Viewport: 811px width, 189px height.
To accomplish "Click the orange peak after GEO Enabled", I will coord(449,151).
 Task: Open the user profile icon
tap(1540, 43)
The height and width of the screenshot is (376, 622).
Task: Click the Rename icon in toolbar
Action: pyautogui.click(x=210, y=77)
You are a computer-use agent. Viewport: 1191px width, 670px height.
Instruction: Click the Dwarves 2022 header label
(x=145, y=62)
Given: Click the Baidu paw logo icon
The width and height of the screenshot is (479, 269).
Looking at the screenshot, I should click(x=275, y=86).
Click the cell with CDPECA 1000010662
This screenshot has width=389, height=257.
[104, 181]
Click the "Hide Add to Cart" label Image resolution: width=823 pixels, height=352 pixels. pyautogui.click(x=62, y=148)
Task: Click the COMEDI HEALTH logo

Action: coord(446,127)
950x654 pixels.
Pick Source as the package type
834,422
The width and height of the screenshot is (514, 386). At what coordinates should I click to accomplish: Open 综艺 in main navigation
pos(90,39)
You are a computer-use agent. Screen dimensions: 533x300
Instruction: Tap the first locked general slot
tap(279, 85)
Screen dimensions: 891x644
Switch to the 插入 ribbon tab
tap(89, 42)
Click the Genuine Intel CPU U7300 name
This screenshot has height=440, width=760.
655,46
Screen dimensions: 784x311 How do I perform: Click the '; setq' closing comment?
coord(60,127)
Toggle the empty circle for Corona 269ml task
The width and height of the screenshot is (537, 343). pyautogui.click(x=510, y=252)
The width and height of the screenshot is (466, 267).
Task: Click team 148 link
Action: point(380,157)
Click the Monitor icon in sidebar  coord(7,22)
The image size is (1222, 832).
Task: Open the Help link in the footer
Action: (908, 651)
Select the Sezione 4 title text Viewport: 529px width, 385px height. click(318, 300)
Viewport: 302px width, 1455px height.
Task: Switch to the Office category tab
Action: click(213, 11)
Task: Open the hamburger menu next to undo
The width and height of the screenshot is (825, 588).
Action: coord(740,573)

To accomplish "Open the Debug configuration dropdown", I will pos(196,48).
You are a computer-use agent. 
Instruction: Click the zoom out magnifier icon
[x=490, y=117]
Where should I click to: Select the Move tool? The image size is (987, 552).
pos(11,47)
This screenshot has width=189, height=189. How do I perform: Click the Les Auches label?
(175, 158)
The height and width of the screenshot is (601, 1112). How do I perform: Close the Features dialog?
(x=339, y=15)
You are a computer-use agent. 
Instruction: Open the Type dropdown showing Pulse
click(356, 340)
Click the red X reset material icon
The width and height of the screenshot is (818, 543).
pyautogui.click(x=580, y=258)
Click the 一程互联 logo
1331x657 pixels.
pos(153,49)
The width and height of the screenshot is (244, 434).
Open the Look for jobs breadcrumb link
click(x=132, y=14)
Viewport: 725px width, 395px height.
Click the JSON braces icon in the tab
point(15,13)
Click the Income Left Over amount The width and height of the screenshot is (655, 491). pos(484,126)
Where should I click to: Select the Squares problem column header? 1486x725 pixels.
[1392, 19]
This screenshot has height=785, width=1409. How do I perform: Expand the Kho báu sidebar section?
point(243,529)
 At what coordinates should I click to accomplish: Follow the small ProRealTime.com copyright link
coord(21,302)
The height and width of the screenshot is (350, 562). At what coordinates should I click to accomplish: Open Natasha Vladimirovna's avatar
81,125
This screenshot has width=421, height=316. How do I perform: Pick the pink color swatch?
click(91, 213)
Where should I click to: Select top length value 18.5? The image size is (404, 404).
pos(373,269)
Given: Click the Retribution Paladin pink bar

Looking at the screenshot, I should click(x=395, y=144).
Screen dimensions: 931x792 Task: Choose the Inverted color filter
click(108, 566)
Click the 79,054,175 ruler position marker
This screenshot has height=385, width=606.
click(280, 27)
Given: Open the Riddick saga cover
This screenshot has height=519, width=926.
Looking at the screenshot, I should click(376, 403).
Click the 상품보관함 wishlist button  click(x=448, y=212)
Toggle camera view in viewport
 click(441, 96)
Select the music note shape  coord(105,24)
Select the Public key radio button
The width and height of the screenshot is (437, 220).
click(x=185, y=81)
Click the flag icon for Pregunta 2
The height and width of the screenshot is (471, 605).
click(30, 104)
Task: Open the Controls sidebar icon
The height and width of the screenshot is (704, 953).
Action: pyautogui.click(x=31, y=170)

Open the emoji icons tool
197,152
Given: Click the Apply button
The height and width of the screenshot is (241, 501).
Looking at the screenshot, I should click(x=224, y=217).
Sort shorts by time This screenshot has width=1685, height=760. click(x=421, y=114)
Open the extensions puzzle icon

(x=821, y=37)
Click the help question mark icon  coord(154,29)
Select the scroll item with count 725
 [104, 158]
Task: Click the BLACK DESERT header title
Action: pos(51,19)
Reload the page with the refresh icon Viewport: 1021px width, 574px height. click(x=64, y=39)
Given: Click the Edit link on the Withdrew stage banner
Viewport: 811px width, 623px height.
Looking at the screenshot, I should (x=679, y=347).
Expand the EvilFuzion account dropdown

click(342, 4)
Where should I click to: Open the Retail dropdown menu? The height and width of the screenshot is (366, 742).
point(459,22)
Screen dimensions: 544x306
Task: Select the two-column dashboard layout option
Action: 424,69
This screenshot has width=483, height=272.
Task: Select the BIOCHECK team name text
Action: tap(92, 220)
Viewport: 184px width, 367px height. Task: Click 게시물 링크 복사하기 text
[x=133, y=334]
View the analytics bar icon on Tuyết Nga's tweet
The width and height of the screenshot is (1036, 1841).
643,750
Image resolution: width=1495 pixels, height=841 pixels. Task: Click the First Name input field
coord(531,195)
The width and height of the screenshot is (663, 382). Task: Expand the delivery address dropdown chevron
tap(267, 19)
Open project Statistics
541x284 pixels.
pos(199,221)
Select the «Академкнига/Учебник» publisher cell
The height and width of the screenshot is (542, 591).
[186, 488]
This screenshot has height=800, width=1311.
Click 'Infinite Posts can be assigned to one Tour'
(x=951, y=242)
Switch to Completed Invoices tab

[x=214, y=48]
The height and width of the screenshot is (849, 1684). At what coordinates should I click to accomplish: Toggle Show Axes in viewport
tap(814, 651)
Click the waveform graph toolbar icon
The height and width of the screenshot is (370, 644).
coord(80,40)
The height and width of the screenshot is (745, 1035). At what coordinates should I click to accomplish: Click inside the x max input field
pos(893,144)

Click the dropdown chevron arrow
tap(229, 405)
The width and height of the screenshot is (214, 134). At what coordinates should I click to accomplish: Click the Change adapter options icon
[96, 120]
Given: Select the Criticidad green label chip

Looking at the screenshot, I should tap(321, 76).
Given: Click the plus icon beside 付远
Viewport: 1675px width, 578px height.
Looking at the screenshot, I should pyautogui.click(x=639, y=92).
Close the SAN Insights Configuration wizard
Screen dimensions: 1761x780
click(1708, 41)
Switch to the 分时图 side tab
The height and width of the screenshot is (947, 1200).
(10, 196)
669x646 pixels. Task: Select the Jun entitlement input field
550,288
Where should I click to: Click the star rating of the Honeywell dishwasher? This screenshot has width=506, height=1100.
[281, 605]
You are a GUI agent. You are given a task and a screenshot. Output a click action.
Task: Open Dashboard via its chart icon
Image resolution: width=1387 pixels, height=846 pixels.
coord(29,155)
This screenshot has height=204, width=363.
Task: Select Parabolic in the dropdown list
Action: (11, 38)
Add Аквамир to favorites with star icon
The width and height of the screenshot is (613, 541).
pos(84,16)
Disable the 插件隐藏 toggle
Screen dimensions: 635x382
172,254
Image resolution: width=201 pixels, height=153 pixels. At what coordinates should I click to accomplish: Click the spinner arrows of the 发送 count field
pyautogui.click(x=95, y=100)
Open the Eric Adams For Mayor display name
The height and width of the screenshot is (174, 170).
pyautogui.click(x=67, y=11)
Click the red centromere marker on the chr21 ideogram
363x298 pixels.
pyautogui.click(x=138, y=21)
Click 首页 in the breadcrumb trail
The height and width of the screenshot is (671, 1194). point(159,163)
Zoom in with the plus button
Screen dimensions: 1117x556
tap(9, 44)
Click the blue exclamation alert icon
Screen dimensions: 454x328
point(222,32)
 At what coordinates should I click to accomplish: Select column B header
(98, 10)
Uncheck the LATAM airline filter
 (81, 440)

◆ Directions
Extract, from the material above, each line holding the word "plus".

◆ Answer
Given: Click the plus icon beside 付远
Zoom in with the plus button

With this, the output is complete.